- [To do]
Carry on the article below about the Wanderway digital engagement course, beginning directly after its final sentence.

Initially published on Speaker, Sarah Lutman's blog on

In 2014 the Wyncote Foundation commissioned Lutman & Associates to research digital adoption by legacy cultural institutions. The resulting study, Like, Link, Share: How cultural institutions are embracing digital technology, showcases the awesome creative work of 40 cultural organizations and shares common themes and lessons learned among these leading practitioners.

When I spoke about the report at conferences and meetings, arts leaders’ responses were frequently that they knew they “should be” engaging digitally, but they feel overwhelmed about beginning. Surprisingly, the most frequent response from arts leaders was not excitement, but instead fear. Fear of missing out. Fear of getting started. Fear of not knowing what to do after beginning. Fear of making mistakes. Fear of not having enough time or money. Fear of incompetence. Fear of adding more stuff to do on top of already busy jobs.

We were intrigued by the intensity and consistency of this reaction and wanted to provide support. As a result, discussions with Wyncote led them to commission Wayfinding and Wandering: Navigating the Digital Engagement Landscape, or Wanderway, for short.

Launching this week, Wanderway is a free online course in seven parts, designed to walk users through the necessary steps toward creative and sustainable digital engagement. The goals of the course are to provide encouragement, build confidence, and offer useful tools and know-how so that arts organizations, artists, and creative small businesses can connect with, engage, and serve more people in the ever-evolving online environment. It is designed with the resource-strapped in mind.

Wanderway is a different kind of course.

Wanderway focuses on engagement and relationship-building. It aims to help you expand your reach and develop substantive interactions with fans, allies, and collaborators using the wide range of digital tools available today. These transformative possibilities are available to those who overcome their fear of digital technology and commit to the process of learning new tools and ways to connect.

There are plenty of courses available that provide technical knowledge and skill-building exercises, such as the Google Analytics Academy, or courses available through Coursera or Khan Academy. Many are written with the assumption of a higher level of basic knowledge and experience on the part of the user.

- [Dataset section]
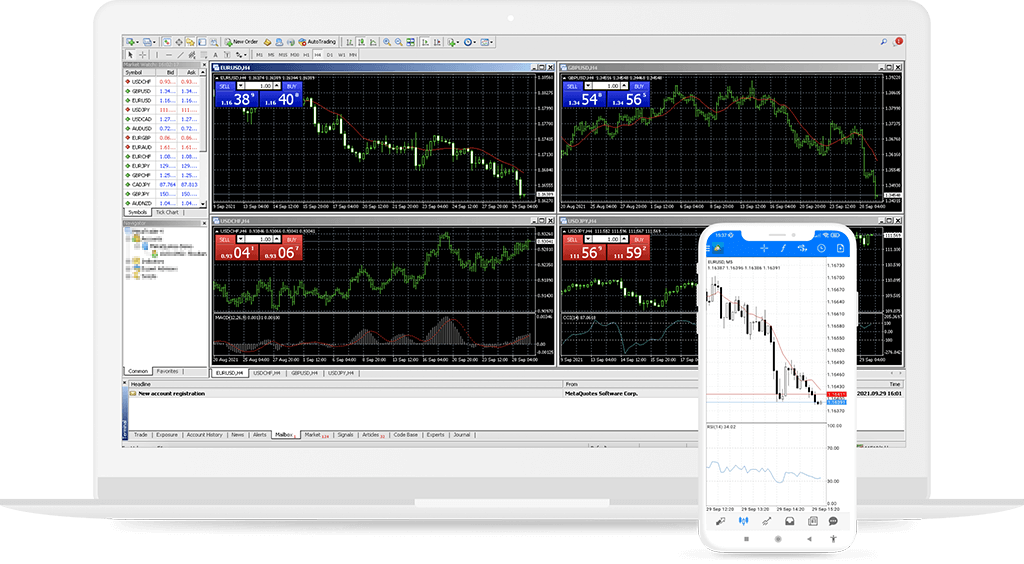Open the Tick Chart tab in Market Watch

(166, 212)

- [Written response]
Also, most existing online courses target sales and marketing objectives – using digital tools to get more money, more transactions. Wanderway was created with the belief that while more contributions or ticket sales can be a by-product of digital engagement, they are not the goal. Engagement can be significantly more meaningful and have greater impact if audiences are treated as conversation partners and collaborators rather than customers and consumers.

Digital engagement as creative practice

Wanderway addresses the emotions life of digital practitioners by approaching engagement as a creative practice. In creative practice we begin, try things, learn, and start again. A beginner’s mind is a necessity and a strength, not a liability. Creative practice expects “mistakes”—they’re part of the process. Iteration is constant. It’s how we learn. And fear is something most artists and creative workers know a great deal about because it is their constant companion.

Fear doesn’t stop the creative artist. Or as poet Carolyn Forche puts it, “Courage does not mean you are not afraid; courage means a door opens and you walk through.”

So, open the door and walk through

Wanderway invites your participation. We also invite your feedback. Please check out the course, try the exercises and reflections, read the interviews, and, if you like it, share these resources with others.

Thanks to the amazing collaborators who built the course with me: Beck Tench, independent educator, writer, speaker, and practitioner, whose work explores creativity and experimentation in digital engagement; and Jessica Fiala, company member of Ragamala Dance Company, independent scholar, and colleague.

We’ve had a lot of fun packing the course with tools that are free and accessible to anyone, and getting to know the dozens of artists and organizations whose work we feel privileged to highlight.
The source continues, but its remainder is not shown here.